* DATASET

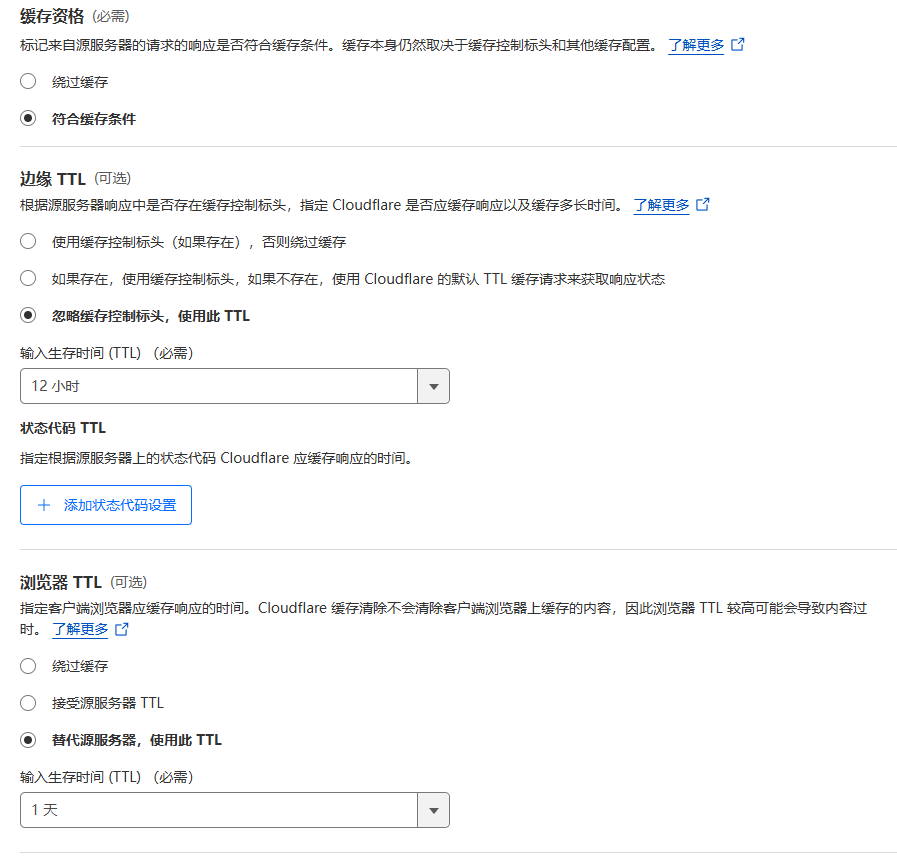Select the 符合缓存条件 radio option
This screenshot has height=858, width=897.
tap(28, 119)
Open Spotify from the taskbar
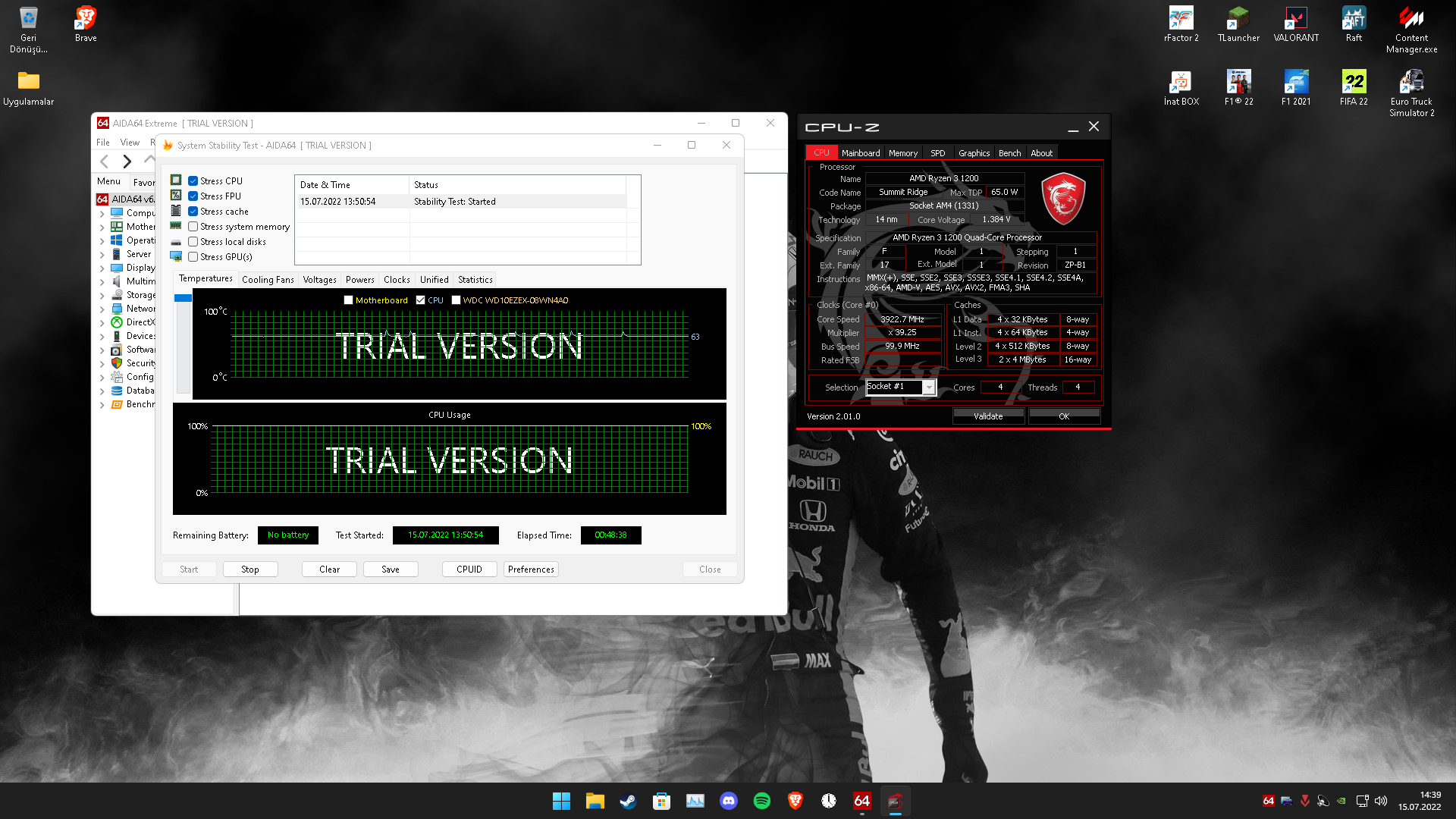Viewport: 1456px width, 819px height. [x=761, y=801]
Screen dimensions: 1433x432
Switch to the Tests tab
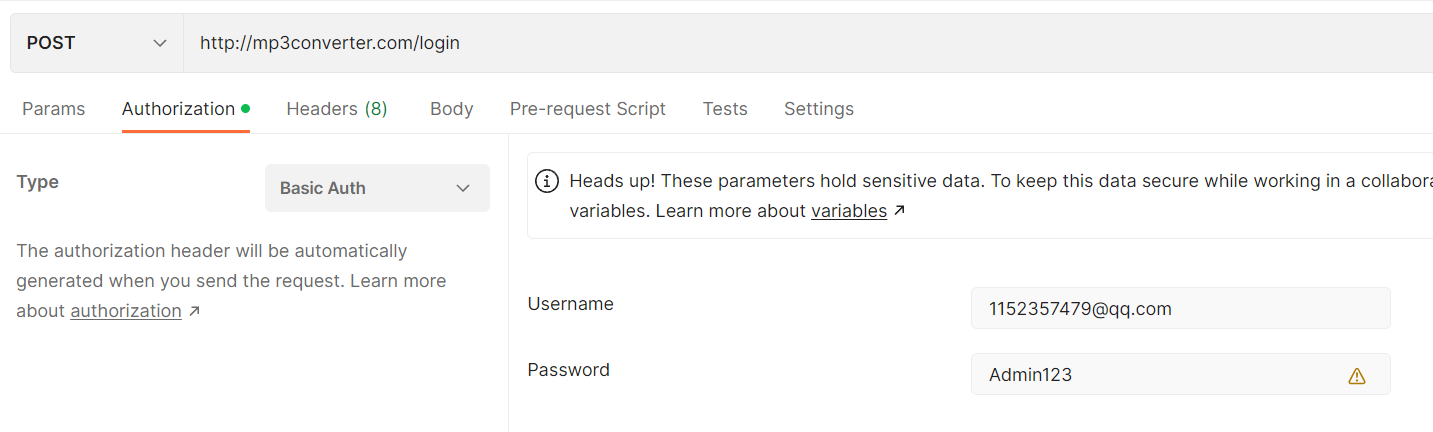click(725, 109)
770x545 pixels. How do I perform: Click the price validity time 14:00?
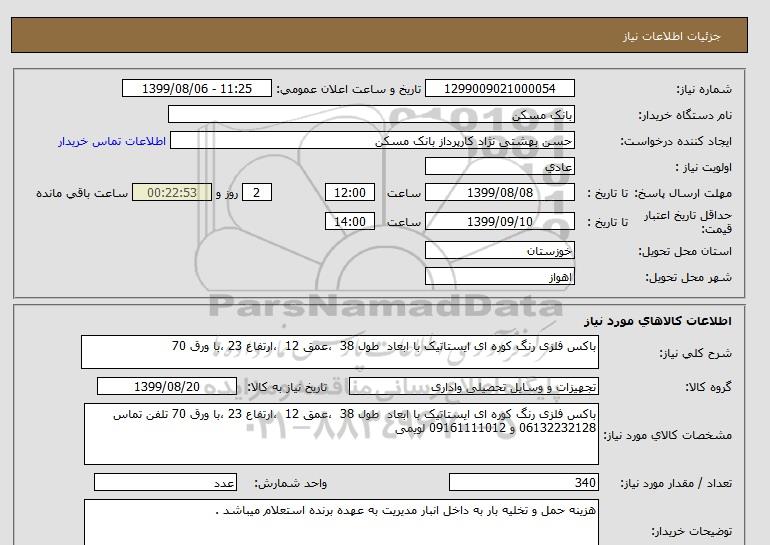click(x=353, y=222)
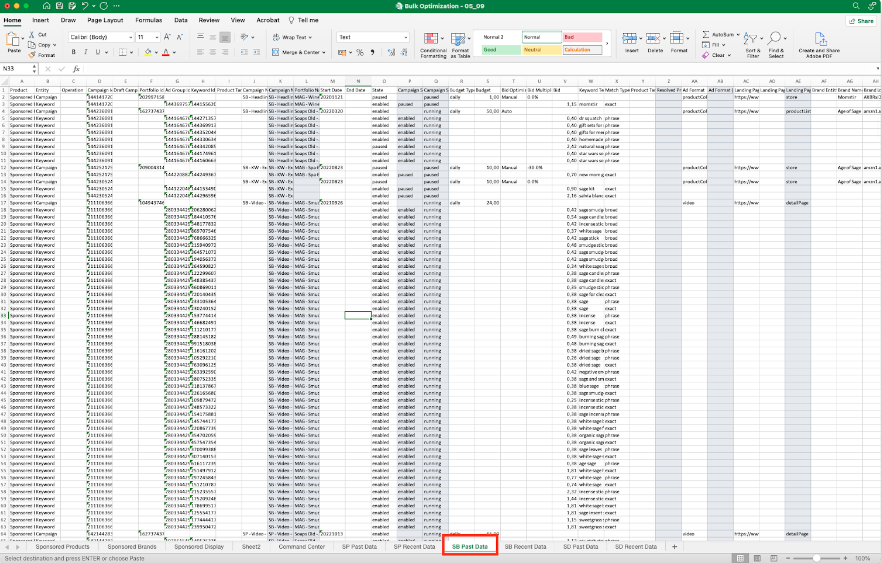
Task: Open the Formulas ribbon tab
Action: pos(149,19)
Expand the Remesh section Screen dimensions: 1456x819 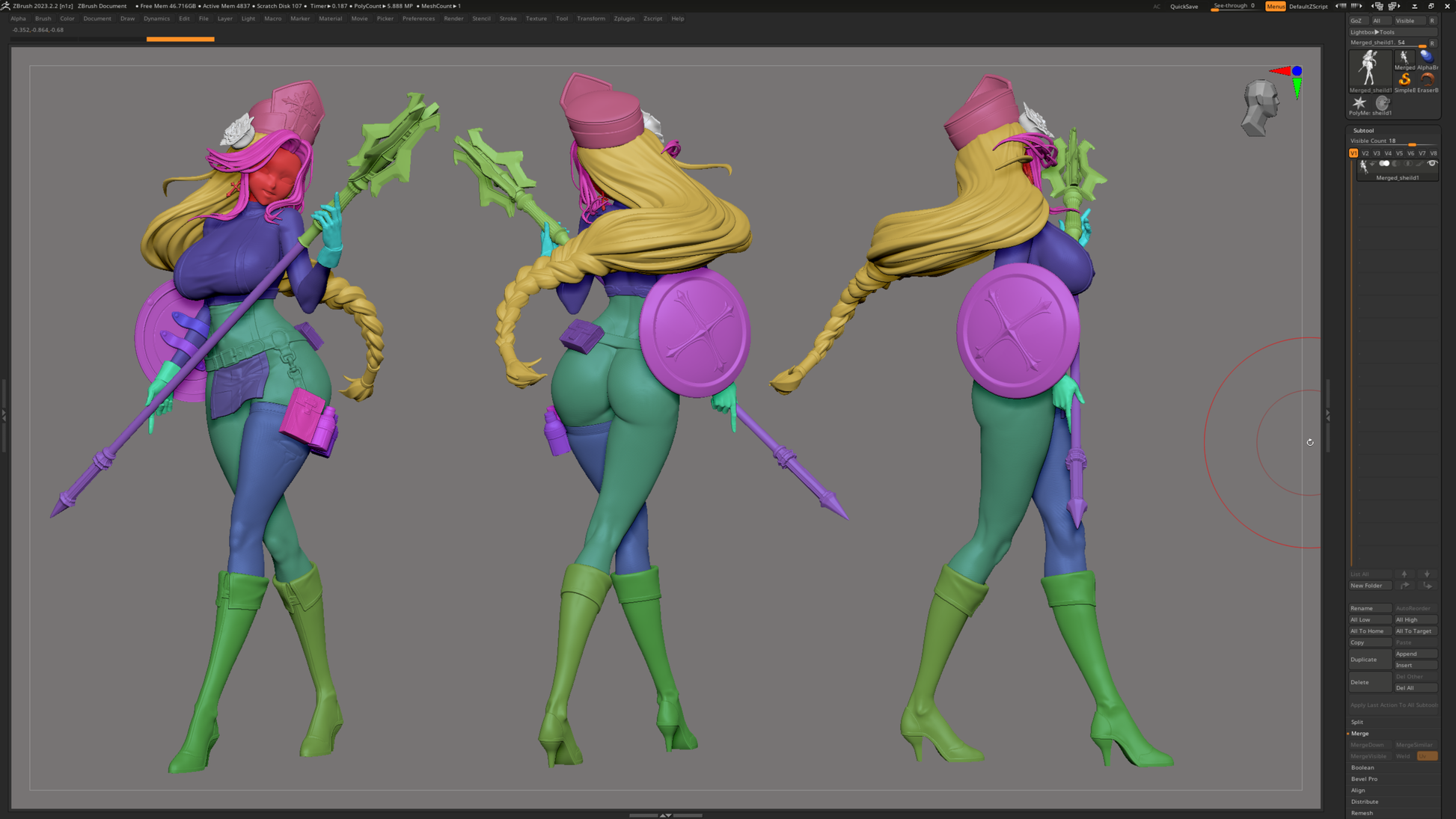point(1362,813)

* WHAT TO PRODUCE
Duplicate the listing from its first line up to and including the line with "Action: pos(149,19)" and leave out the pictures.

* FULL RESPONSE
Select the 符合缓存条件 radio option
This screenshot has height=858, width=897.
tap(28, 119)
Open Spotify from the taskbar
Viewport: 1456px width, 819px height. [x=761, y=801]
Screen dimensions: 1433x432
Switch to the Tests tab
click(725, 109)
770x545 pixels. How do I perform: Click the price validity time 14:00?
click(x=353, y=222)
Task: Open the Formulas ribbon tab
Action: pos(149,19)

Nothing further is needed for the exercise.